Please return each record exactly as it stands.
RECORDS SUPPLIED below:
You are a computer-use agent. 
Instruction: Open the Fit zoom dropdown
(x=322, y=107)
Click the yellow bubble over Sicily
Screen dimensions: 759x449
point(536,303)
End of RECORDS SUPPLIED.
▶ _PROBLEM SOLUTION_
You are a computer-use agent. 
Instruction: Open the Fit zoom dropdown
(x=322, y=107)
Click the yellow bubble over Sicily
Screen dimensions: 759x449
point(536,303)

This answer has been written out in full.